---------- Source records

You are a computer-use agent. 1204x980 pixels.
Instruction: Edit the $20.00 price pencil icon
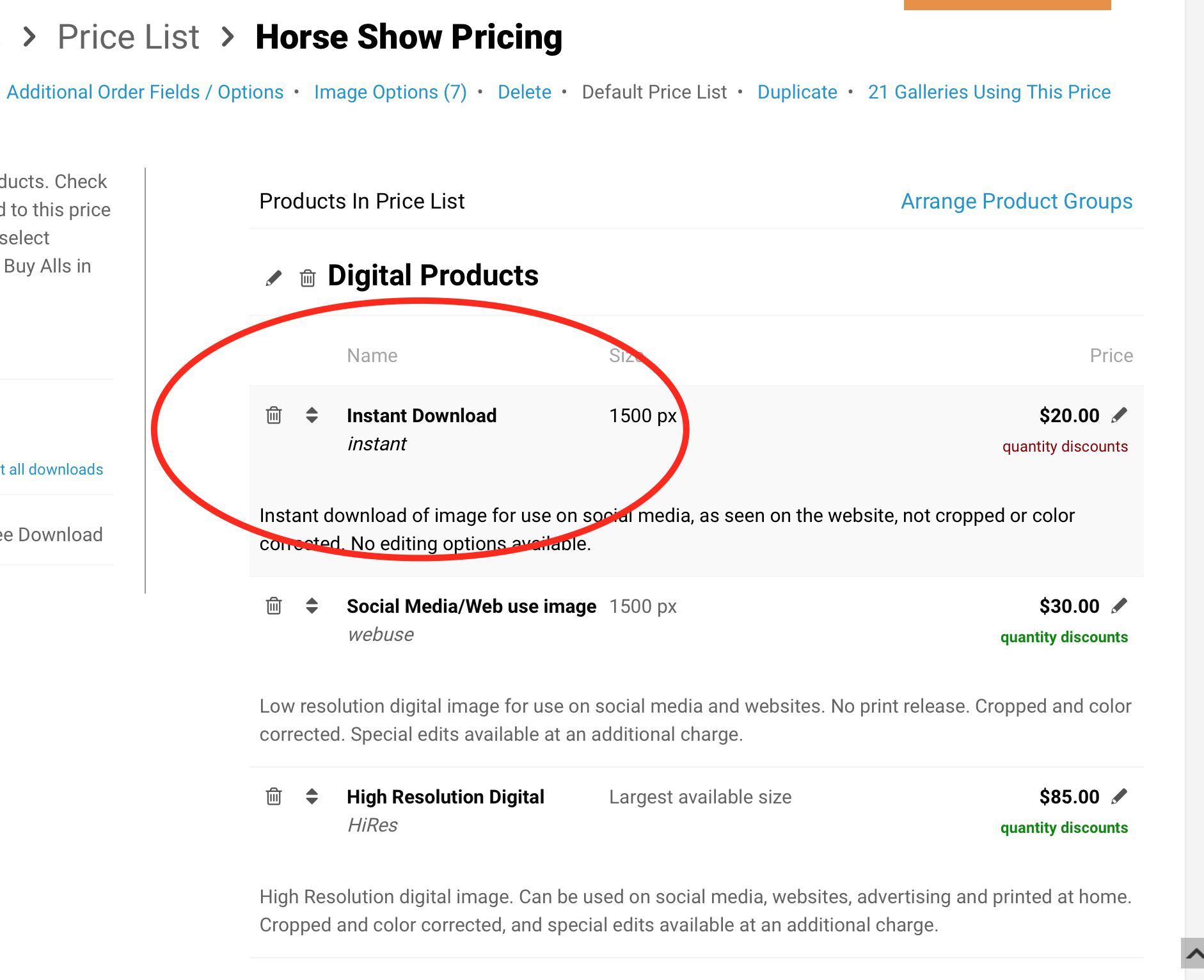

--------------------
---------- Source records

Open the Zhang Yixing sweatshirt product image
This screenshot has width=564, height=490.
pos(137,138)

--------------------
---------- Source records

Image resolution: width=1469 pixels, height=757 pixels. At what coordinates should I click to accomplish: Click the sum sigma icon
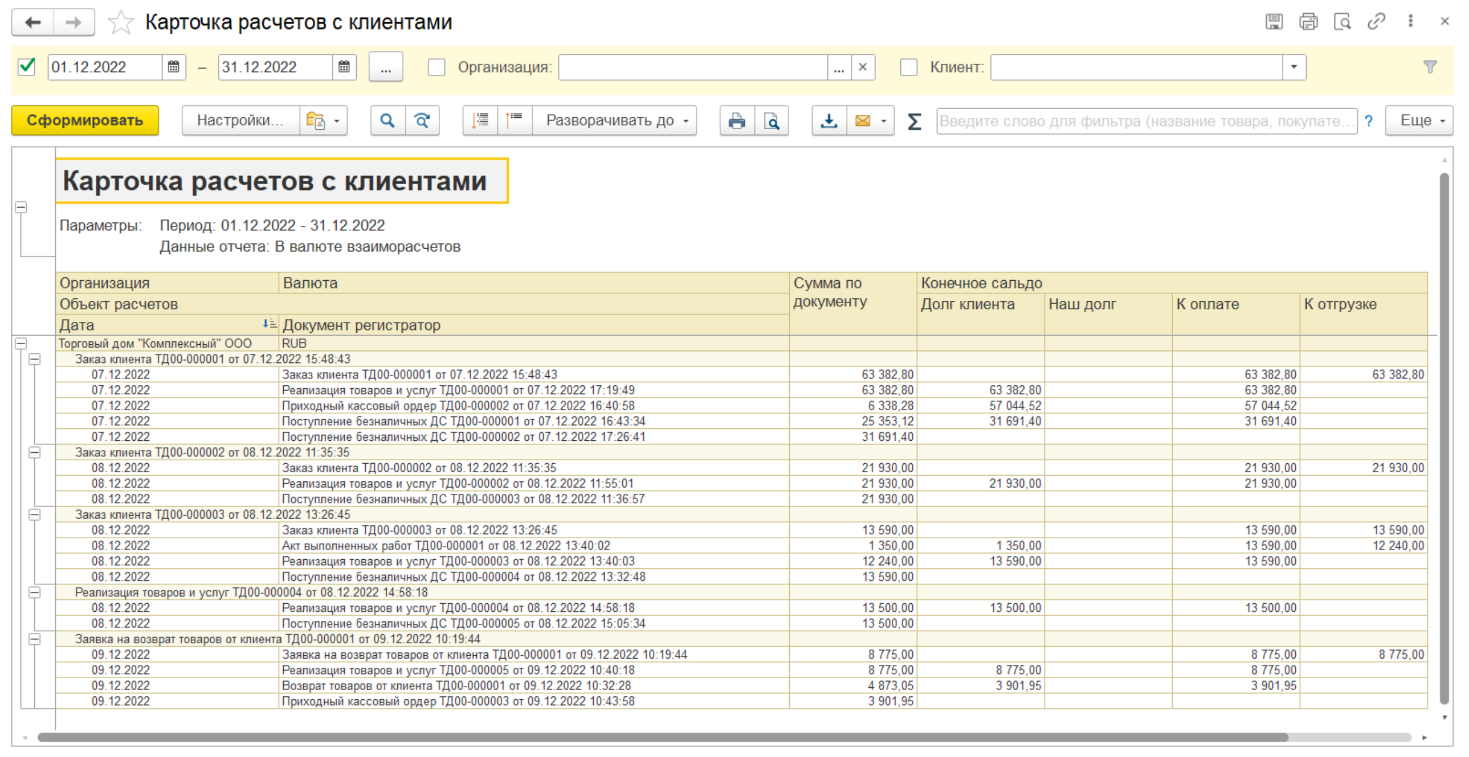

--------------------

> Work to be completed
Set down everything from the line containing "Open the Zhang" through the line containing "pos(137,138)", repeating those lines exactly and nothing else from the material.

> Solution to the exercise
Open the Zhang Yixing sweatshirt product image
This screenshot has width=564, height=490.
pos(137,138)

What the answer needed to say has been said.